Il sito di raccolta dei sedimenti utilizzati in questo studio, situato vicino al villaggio di Zal nella provincia dell'Azerbaigian orientale, Iran. Credito:Sylvain Richoz
Circa 252 milioni di anni fa, più del 90% di tutta la vita animale sulla Terra si è estinta. Quest'evento, chiamata "estinzione di massa Permiano-Triassico", " rappresenta la più grande catastrofe nella storia della vita sulla Terra. Gli ecosistemi hanno impiegato quasi cinque milioni di anni per riprendersi e molti aspetti dell'evento rimangono un mistero.
Un gruppo di ricerca, guidato da scienziati dell'Arizona State University e finanziato dalla NASA e dalla National Science Foundation, sta aiutando a capire perché si è verificato questo evento di estinzione e perché ci è voluto così tanto tempo per riprendersi. Lo studio, pubblicato in Progressi scientifici , è stato guidato dallo studente laureato della ASU School of Earth and Space Exploration Feifei Zhang, con la direzione del membro della facoltà scolastica Ariel Anbar.

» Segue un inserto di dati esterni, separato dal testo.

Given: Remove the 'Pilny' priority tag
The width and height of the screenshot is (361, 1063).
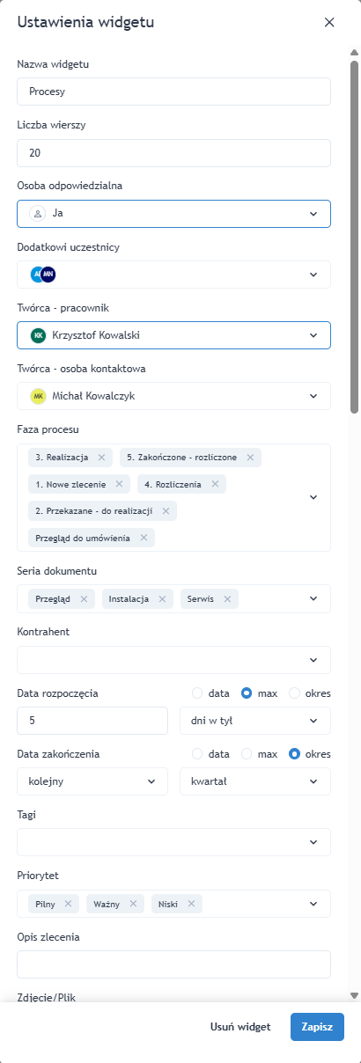Looking at the screenshot, I should [69, 904].
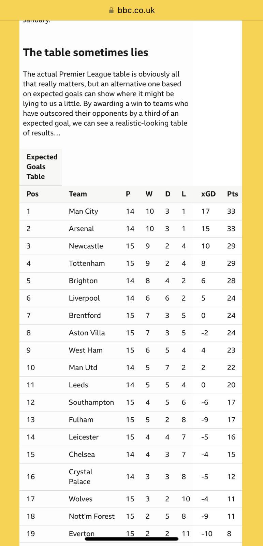Click the xGD column header
The image size is (263, 546).
208,194
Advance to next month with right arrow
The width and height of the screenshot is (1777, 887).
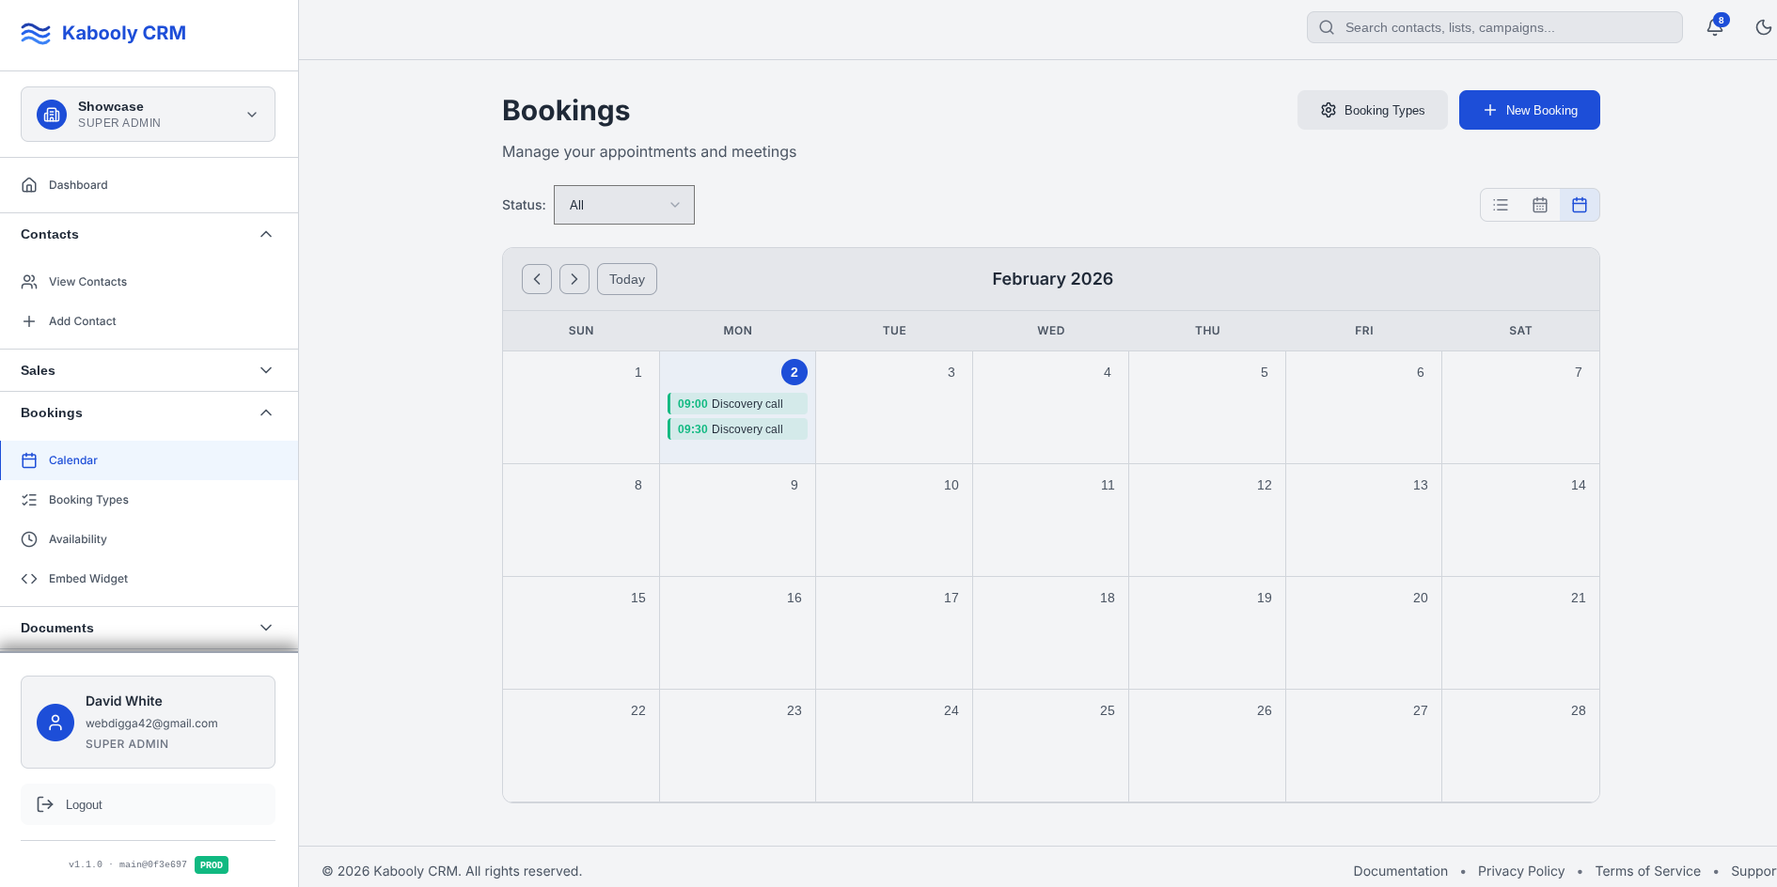pos(574,279)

Estinzione di massa degli ecosistemi marini
Per questo studio, il team di ricerca si è concentrato sugli ecosistemi marini, che furono decimati durante l'estinzione di massa del Permiano-Triassico. Precedenti studi hanno dimostrato che la perdita di ossigeno disciolto negli oceani della Terra, un effetto chiamato "anossia marina, " ha svolto un ruolo importante nell'evento di estinzione di massa. Il team ha voluto scoprire quando si è verificata l'anossia, quanto era diffuso, e per quanto tempo è persistito dopo l'evento di estinzione.

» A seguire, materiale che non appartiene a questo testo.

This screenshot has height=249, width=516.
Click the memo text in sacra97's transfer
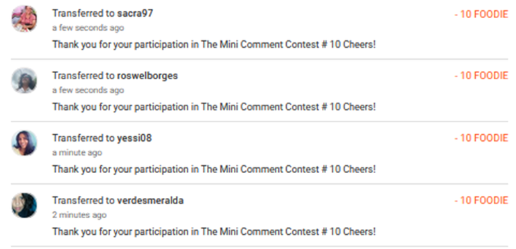tap(214, 44)
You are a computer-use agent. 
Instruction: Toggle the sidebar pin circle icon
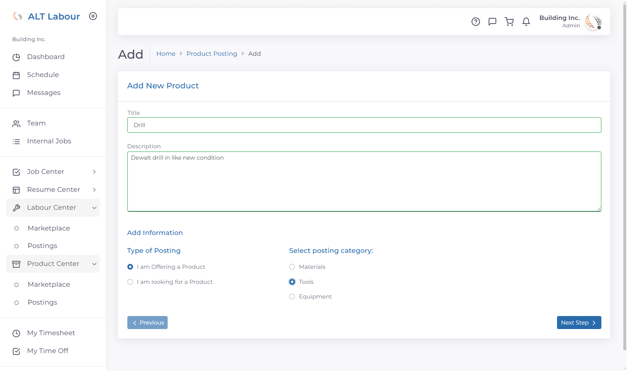(x=93, y=16)
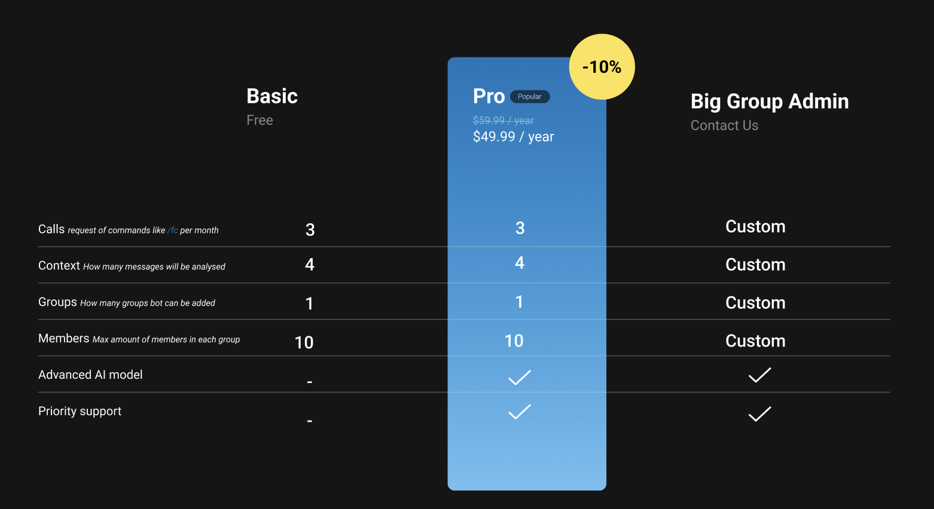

In particolare, il team voleva vedere se episodi separati di estinzione che si sono verificati durante il lungo periodo di recupero sono stati causati da episodi di anossia oceanica e altri cambiamenti ambientali.
Pionieri di una nuova tecnica
Tipicamente, gli scienziati determinano i livelli di anossia oceanica osservando l'abbondanza di pirite, comunemente noto come "oro degli sciocchi, " e altri elementi e minerali nelle antiche rocce fangose. Ma le rocce fangose forniscono solo indizi su ciò che potrebbe essere accaduto in un singolo luogo. Gli scienziati devono campionare dozzine di siti in tutto il mondo per dedurre il quadro generale dalle rocce fangose.

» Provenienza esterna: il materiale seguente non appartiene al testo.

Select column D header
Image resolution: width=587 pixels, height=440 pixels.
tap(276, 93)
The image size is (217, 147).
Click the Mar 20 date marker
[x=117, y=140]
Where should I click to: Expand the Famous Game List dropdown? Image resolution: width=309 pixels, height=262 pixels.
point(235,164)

Per superare questo, il team ha aperto la strada a un approccio nuovo e più efficiente. Studiando le variazioni degli isotopi di uranio registrati nei carbonati, il team è stato in grado di dedurre l'anossia globale che si verifica in tutto l'oceano utilizzando campioni di un singolo affioramento. Questi sedimenti, raccolti nell'Iran moderno, furono depositati 252-246 milioni di anni fa in un oceano tropicale relativamente poco profondo vicino all'equatore.
Le variazioni risultanti degli isotopi dell'uranio hanno fornito al team le risposte che stavano cercando. Sono stati in grado di dimostrare che episodi di estinzione coincidevano con impulsi di anossia oceanica, guidato da cambiamenti nella circolazione oceanica e nei livelli di nutrienti.
"Questo ritrovamento, "dice Zhang, "fornisce importanti spunti sui modelli di cambiamento ambientale oceanico e sulle loro cause sottostanti, che alla fine sono stati collegati all'intenso riscaldamento climatico durante il primo Triassico".
Cambiamento climatico - allora e ora
La scoperta di questo team richiama anche l'attenzione sui possibili effetti dei moderni cambiamenti climatici, perché il riscaldamento globale è stato il principale motore dell'anossia marina nel primo periodo del Triassico.
"Una delle cose più interessanti e preoccupanti dell'estinzione del Permiano-Triassico è quanto questi eventi siano simili a ciò che sta accadendo oggi, ", afferma il coautore Stephen Romaniello. "Simile a quanto accaduto durante il periodo Permiano, i moderni oceani della Terra stanno affrontando un rapido riscaldamento climatico e maggiori flussi di nutrienti".
Punto infatti, gli scienziati hanno scoperto più di 400 zone morte marine negli oceani moderni. Questi sono per lo più legati a flussi di nutrienti elevati nelle zone costiere, e il riscaldamento globale probabilmente farà sì che queste zone si espandano drammaticamente in futuro.
"Il nostro lavoro mostra che se continuiamo sulla nostra rotta attuale, ci sono buone probabilità che l'esaurimento dell'ossigeno aggraverà le sfide che gli organismi marini stanno già affrontando, " ha aggiunto il coautore Thomas Algeo.